Les marques l’ont bien compris et c’est pourquoi beaucoup développent aujourd’hui de véritables signatures olfactives, capables de rendre un lieu immédiatement reconnaissable.
Dans certains casinos de Las Vegas, par exemple, la diffusion de parfums d’ambiance fait partie de la stratégie globale d’expérience client.
L’objectif est simple : créer un environnement agréable qui donne envie de rester plus longtemps. Et dans le commerce, vous le savez autant que nous, le temps passé dans un lieu reste souvent l’un des meilleurs alliés des ventes.
Le fameux triangle sensoriel
Maintenant que chaque sommet du triangle a été passé au crible, revenons à cette fameuse figure géométrique.
Si vous pensiez qu’on l’avait oubliée en cours de route… c’est peu nous connaître.

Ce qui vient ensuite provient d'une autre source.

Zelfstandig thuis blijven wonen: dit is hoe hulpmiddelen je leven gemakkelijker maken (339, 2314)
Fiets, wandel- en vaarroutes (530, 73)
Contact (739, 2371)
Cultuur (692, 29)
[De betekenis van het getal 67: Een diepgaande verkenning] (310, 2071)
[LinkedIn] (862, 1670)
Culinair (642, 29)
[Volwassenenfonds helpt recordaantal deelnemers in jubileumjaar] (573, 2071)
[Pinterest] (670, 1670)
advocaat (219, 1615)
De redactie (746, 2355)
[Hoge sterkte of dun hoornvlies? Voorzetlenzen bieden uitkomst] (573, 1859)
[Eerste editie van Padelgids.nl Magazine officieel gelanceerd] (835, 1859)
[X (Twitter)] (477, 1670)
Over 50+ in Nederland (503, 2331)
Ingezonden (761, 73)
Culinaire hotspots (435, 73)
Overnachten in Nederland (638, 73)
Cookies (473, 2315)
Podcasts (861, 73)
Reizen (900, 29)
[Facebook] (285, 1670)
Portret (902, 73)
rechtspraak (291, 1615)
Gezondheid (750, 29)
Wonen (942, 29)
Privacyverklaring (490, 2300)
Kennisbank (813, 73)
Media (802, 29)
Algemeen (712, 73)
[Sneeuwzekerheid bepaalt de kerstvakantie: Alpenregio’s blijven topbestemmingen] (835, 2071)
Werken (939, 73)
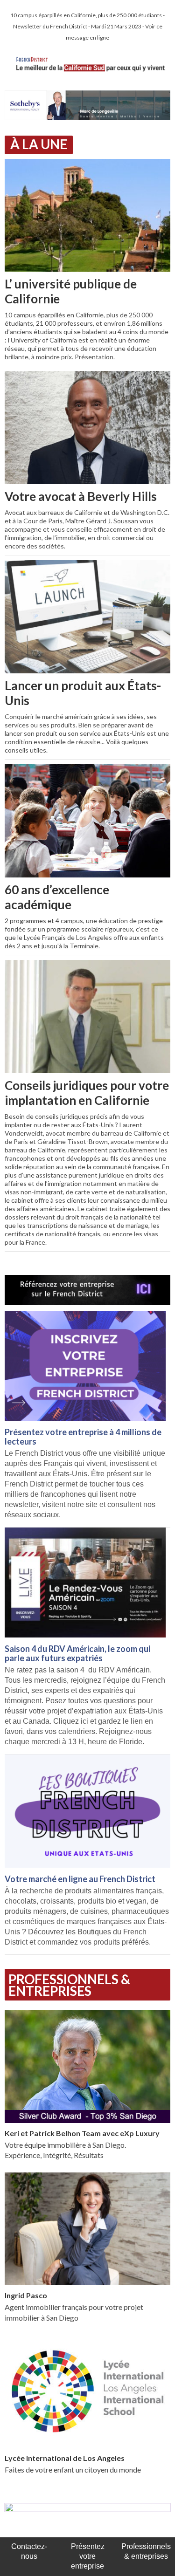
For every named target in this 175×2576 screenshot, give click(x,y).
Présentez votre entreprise (88, 2556)
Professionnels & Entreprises (69, 1985)
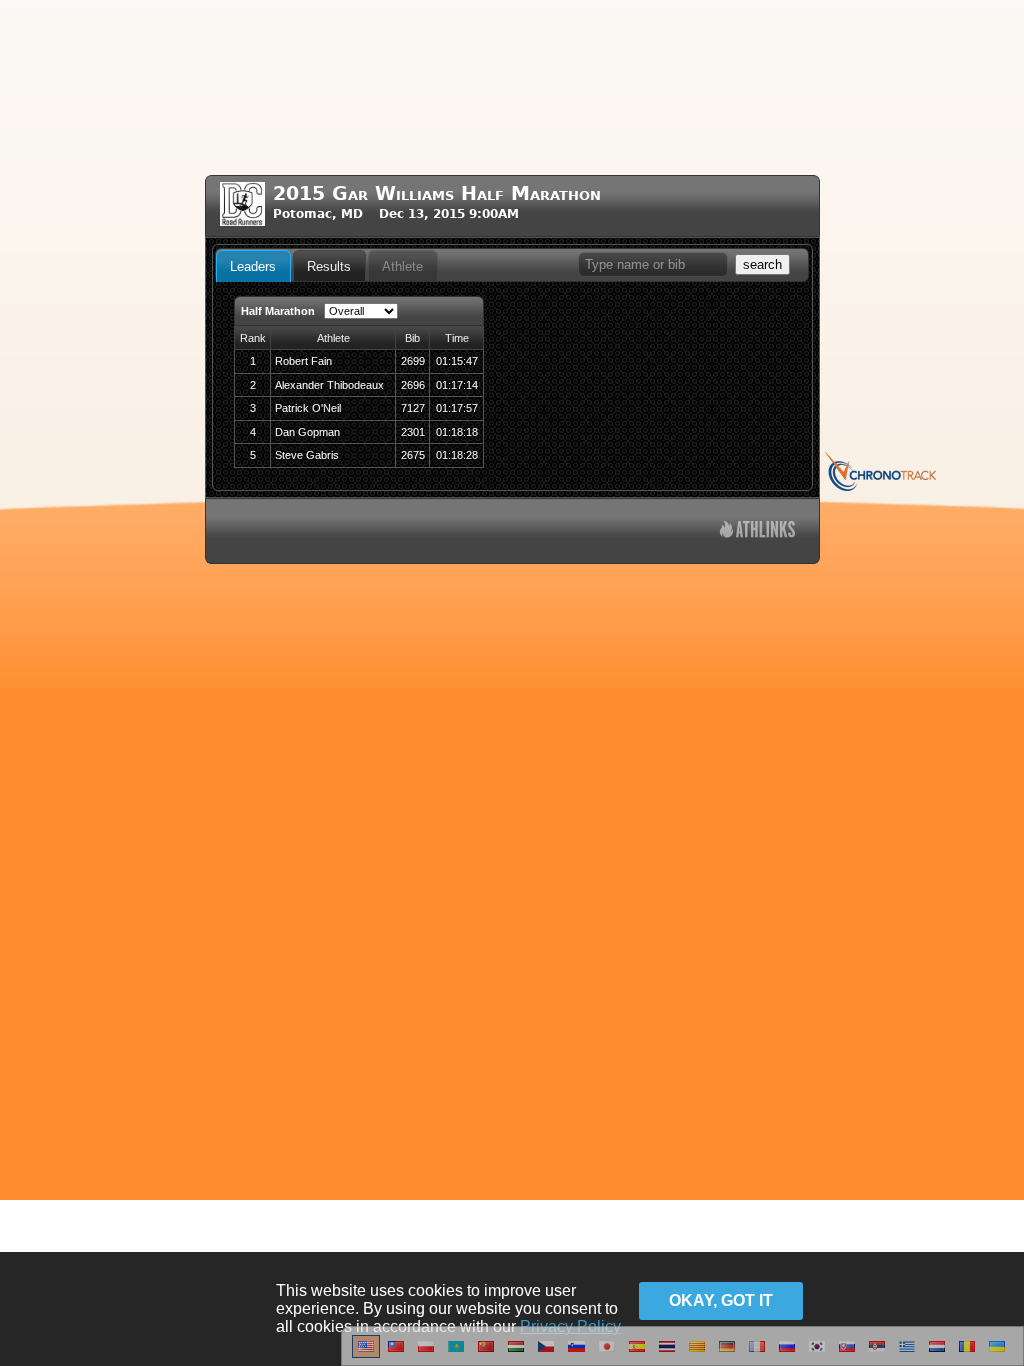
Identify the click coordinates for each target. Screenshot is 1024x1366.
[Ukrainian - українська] (997, 1354)
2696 (413, 385)
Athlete (402, 266)
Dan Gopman (307, 432)
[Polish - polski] (426, 1354)
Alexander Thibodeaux (329, 385)
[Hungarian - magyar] (516, 1354)
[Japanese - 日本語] (607, 1354)
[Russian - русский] (787, 1354)
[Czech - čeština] (546, 1354)
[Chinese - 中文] (396, 1354)
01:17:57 (457, 408)
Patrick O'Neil (308, 408)
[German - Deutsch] (727, 1354)
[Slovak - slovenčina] (847, 1354)
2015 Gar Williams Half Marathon (437, 193)
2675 (413, 455)
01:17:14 (457, 385)
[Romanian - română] (967, 1354)
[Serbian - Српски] (877, 1354)
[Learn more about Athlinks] (757, 531)
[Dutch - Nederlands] (937, 1354)
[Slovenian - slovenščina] (576, 1354)
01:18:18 (457, 432)
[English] (366, 1354)
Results (329, 266)
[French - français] (757, 1354)
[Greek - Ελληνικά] (907, 1354)
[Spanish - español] (637, 1354)
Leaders (253, 266)
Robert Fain (303, 361)
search (762, 264)
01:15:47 (457, 361)
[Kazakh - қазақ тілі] (456, 1354)
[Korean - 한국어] (817, 1354)
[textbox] (653, 264)
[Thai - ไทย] (667, 1354)
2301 (413, 432)
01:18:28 (457, 455)
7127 (413, 408)
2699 (413, 361)
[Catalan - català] (697, 1354)
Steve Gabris (307, 455)
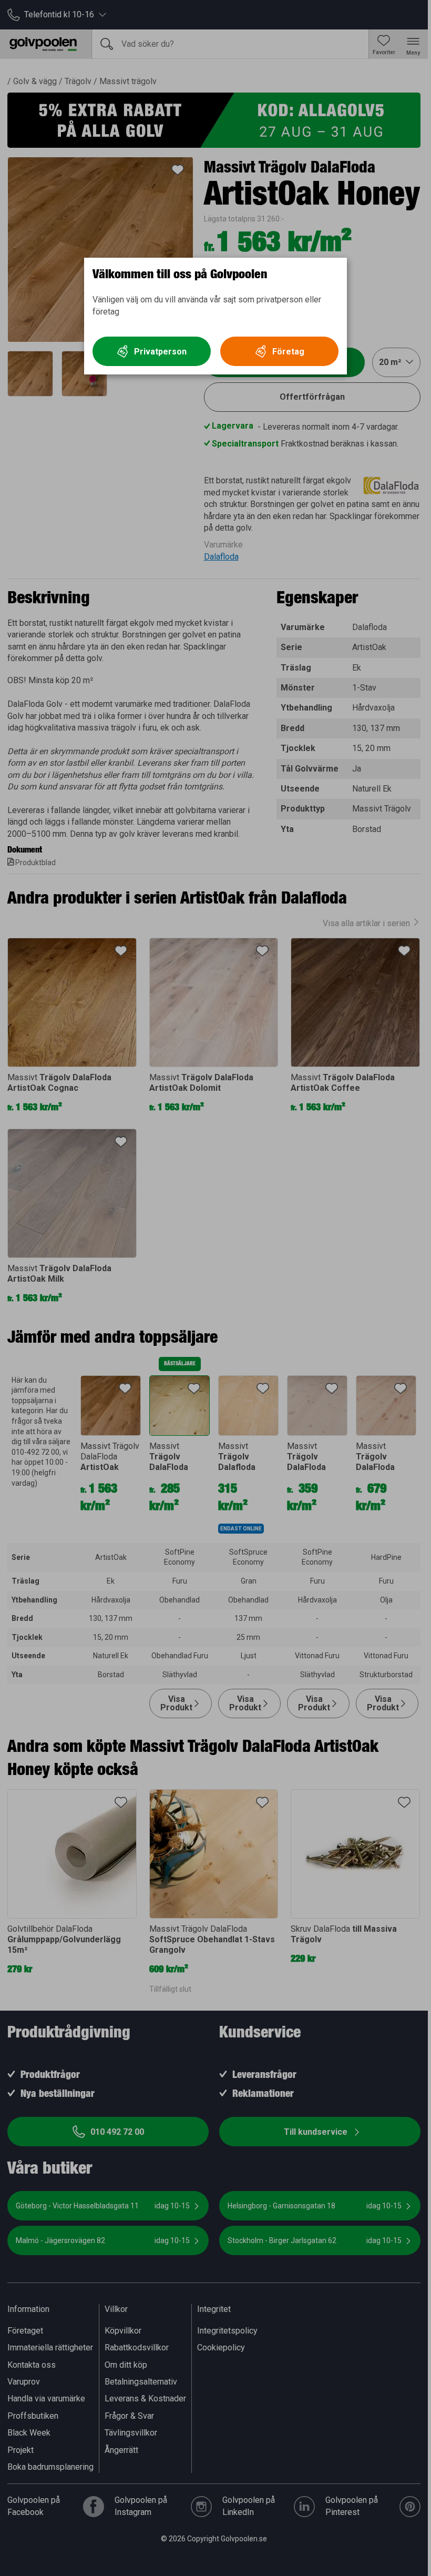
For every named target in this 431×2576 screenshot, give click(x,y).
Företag (288, 352)
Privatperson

Selon nous, la vraie force du triangle sensoriel ne réside pas seulement dans ses trois sens pris séparément mais elle apparaît précisément dans les angles qu’ils forment entre eux.
Retournons sur les bancs de l’école le temps d’un instant : comme en géométrie, un triangle n’existe que grâce à la rencontre de ses côtés.
On peut donc imaginer que quand la vue rencontre le son, une ambiance commence à se dessiner, quand le son rencontre l’odorat, l’atmosphère devient plus immersive et lorsque les trois se répondent parfaitement, le cerveau ne perçoit plus seulement un magasin… mais un univers, idéalement, votre univers.
Quand une marque décide de tester le triangle sensoriel
Tout cela peut sembler très théorique… jusqu’au moment où une marque décide de le tester pour de vrai.
C’est exactement ce qu’a fait The North Face dans l’un de ses magasins à Londres à travers un un projet développé avec Mood Media (DesignRush, 2023, Why Sensory Marketing Is Retail’s Secret Weapon and How Mood Media Makes It Work).
L’enseigne outdoor a imaginé une expérience immersive destinée à plonger les visiteurs dans l’environnement même où ses produits sont censés être utilisés : la nature.
Plutôt que de simplement exposer des vestes ou des chaussures de randonnée, la marque a créé un espace expérimental où plusieurs sens étaient activés simultanément.
Les visiteurs entraient dans une pièce où se combinaient :
- des projections visuelles de paysages de montagne évoluant au fil des saisons
- une ambiance sonore reproduisant les bruits de la nature
- et une diffusion d’odeurs inspirées du bois et du cèdre.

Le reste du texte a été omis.